Task directions:
Going line by line through the listing below, count each line that includes the word "agent", and reply with the count only.

Records for the exercise:

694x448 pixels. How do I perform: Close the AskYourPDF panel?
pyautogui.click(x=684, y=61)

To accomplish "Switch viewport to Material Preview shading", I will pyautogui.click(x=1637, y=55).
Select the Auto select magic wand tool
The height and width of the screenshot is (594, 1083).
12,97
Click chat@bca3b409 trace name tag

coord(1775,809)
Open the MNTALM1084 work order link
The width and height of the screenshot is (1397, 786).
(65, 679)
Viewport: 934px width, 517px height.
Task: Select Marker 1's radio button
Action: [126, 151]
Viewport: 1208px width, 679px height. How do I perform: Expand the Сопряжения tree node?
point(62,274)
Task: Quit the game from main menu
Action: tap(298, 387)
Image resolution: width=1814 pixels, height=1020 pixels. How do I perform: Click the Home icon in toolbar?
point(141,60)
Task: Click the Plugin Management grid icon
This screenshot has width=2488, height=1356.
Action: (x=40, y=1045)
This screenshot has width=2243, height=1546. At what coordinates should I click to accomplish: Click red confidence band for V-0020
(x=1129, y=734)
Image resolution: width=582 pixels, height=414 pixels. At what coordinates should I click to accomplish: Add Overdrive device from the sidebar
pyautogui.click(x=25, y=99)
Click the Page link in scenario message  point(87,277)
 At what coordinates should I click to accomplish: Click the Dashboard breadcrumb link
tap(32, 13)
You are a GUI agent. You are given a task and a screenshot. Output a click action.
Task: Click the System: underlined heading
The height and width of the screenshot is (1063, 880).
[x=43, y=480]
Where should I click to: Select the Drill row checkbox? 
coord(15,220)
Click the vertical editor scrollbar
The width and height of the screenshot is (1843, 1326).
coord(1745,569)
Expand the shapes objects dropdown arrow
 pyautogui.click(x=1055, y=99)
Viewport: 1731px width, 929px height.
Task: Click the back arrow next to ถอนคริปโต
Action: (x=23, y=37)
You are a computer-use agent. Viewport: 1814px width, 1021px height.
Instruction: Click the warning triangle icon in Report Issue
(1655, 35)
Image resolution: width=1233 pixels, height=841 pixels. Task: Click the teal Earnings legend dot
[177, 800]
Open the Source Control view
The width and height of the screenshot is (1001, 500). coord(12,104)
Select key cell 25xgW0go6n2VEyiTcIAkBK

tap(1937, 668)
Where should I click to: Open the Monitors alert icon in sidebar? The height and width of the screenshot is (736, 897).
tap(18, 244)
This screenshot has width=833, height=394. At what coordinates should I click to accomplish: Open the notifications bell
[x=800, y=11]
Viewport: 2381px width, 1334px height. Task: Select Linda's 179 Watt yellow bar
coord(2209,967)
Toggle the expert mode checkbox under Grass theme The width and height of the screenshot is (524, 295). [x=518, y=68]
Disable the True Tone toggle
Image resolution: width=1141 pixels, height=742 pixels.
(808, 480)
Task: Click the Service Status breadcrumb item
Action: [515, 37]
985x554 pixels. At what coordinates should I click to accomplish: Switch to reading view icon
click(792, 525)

Response below:
2